On a sunny Sunday in June, the staff at Advance Physical Therapy in Chapel Hill, NC invited second year physical therapy students from UNC Chapel Hill to attend a screening for treating pain and dysfunction using Postural Restoration. The experience produced many and varied positive outcomes for all involved. We thought other PRI clinicians might like to know what we learned.
On the students: I teach PT students annually each spring. Inevitably this endeveour culminates in a line of young, high achieving, overworked, overstressed, mostly PEC’s at my door. Further, after years of attending courses within the institute, it seems the most dysfunctional and complex patients are often the PT’s sitting around me. We ourselves realize the profound benefits of PRI most when we feel the effects personally. As with PT practitioners, when PT students are offered plausible mechanisms for their chronic painful states, and more when they are changed by PRI, openness to the approach is enthusiastic. Working with students in this way seems powerful toward the PRI paradigm shift we would like to see within PT. The students also offered helpful feedback with regard to comparing different clinician handling for PRI tests.
On our clinicians: With 12 willing student subjects in the clinic, we couldn’t resist the temptation to try a bit of inter rater reliability among our clinicians for 3 basic PRI screening tests: Adduction Drop Test (ADT), Humeral Glenoid Internal Rotation (HGIR) and Cervical Axial Rotation (CAR).
In looking at our findings, it seems consistency among us was good for ADT and HGIR. Our values for CAR were frankly inconsistent, giving us an opportunity to discuss and problem solve on the utility and practice of CAR, as a group. Related topics entering later discussions included:
- use of pillows and other forms of support during testing to accommodate clinicians capacity and patient comfort – perhaps changing patient tolerance for testing?,
- anthropomorphics influencing decision-making (for example should a short femur on a wide pelvis drop as far as a long femur on a narrow pelvis?),
- unique descriptions and measures during testing ranging from formally measured degrees, to estimates of %, or use of ++, each often with written distinctions for quality of motion and leading to diagnosis and treatment thinking,
- pelvic/hip instability, frank hypermobility influencing test results, esp. false negatives?,
- SI dysfunction perhaps influencing test results in strange patterns like + R ADT, - L ADT?,
- repeated testing influencing test results?
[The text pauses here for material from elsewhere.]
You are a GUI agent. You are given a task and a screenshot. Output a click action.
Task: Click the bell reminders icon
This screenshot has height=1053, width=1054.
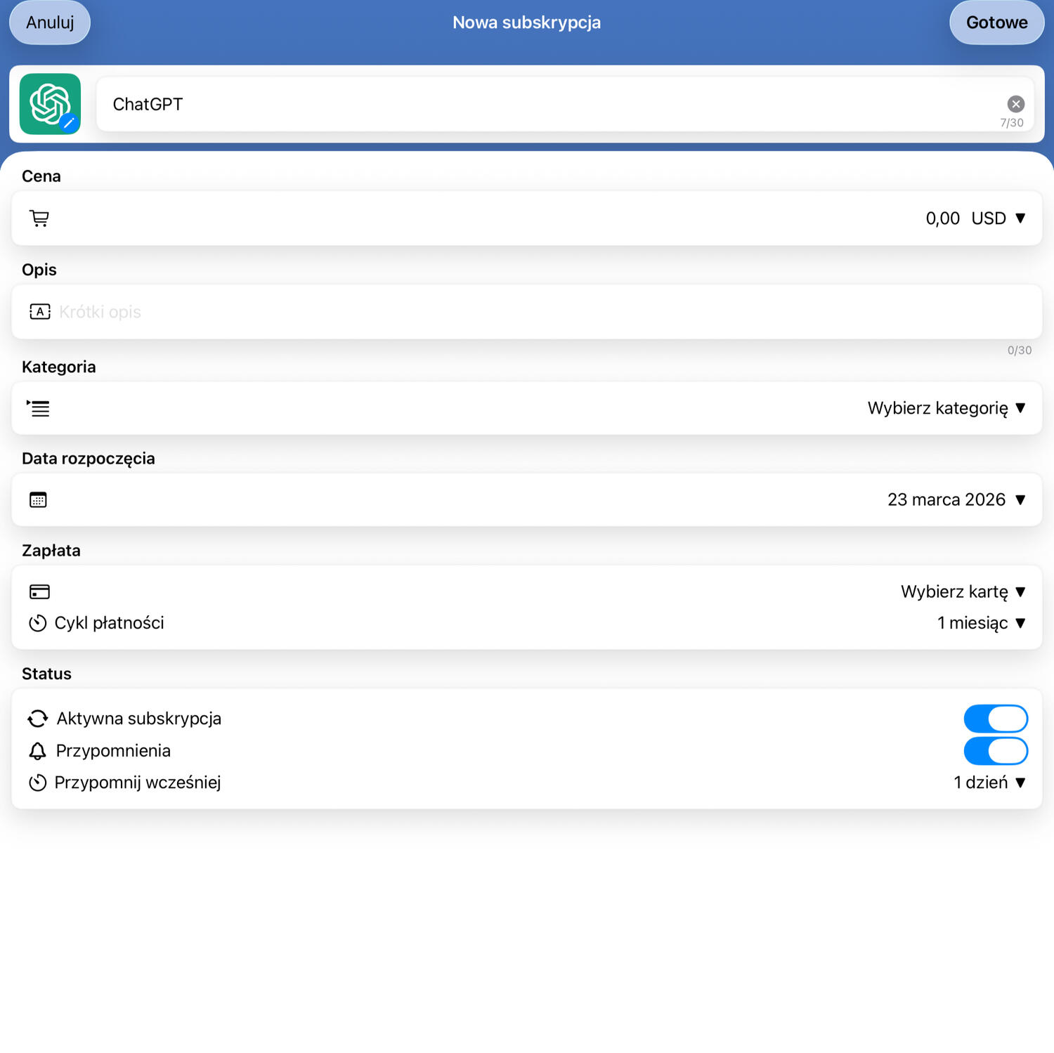click(x=38, y=751)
On our clinic as a whole: All together at a follow up meeting, we watched each other do these same tests, this time on one subject, to discuss our individual thinking without the “blinding” we employed with the students. In the end we discovered we each employed unique positioning and preferences for support. Our collective descriptions, thinking and rationale for ratings were insightful and got us all looking more creatively about our own process with a greater likelihood of being in the same neighborhood, if not exactly the same page as our fellow PRI clinicians.